● **Task details**:
Extract every line of the material below that contains the string "pixels", matching case exactly.

— start of Task data —

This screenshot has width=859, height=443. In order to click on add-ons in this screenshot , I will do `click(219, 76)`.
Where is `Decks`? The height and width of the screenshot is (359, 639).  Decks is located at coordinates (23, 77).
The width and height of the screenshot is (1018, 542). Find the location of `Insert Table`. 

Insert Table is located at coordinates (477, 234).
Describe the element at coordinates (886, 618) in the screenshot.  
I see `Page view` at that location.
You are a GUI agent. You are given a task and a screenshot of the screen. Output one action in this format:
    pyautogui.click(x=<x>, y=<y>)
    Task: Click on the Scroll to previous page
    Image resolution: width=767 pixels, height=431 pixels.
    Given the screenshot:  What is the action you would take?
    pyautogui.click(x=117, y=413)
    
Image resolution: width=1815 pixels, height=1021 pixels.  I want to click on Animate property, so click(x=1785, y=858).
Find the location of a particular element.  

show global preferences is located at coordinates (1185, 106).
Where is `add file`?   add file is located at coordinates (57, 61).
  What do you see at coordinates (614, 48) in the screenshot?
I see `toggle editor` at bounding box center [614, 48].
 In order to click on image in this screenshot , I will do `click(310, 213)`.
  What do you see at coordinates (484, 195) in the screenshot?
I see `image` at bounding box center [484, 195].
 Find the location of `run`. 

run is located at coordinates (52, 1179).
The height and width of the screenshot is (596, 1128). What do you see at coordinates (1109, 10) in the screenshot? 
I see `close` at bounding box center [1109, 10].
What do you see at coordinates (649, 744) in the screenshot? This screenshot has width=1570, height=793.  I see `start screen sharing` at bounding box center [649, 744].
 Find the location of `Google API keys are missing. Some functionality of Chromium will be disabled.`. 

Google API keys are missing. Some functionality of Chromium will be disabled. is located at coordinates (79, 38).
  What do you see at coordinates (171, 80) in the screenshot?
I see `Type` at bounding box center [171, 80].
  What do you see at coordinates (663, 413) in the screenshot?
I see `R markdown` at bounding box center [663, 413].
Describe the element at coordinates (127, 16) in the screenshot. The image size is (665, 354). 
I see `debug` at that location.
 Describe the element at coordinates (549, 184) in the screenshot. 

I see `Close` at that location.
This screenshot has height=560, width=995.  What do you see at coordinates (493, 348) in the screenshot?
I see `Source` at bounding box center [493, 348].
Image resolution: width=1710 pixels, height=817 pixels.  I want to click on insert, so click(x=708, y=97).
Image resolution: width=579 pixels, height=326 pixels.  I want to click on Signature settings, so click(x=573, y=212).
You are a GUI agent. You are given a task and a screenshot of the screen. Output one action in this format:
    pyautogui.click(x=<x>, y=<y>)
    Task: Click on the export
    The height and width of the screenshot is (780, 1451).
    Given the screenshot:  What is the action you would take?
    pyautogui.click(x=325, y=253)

— end of Task data —

● **Correct result**:
    Image resolution: width=767 pixels, height=431 pixels.
Image resolution: width=1815 pixels, height=1021 pixels.  I want to click on Animate property, so click(x=1785, y=858).
Image resolution: width=1710 pixels, height=817 pixels.  I want to click on insert, so click(x=708, y=97).
Image resolution: width=579 pixels, height=326 pixels.  I want to click on Signature settings, so click(x=573, y=212).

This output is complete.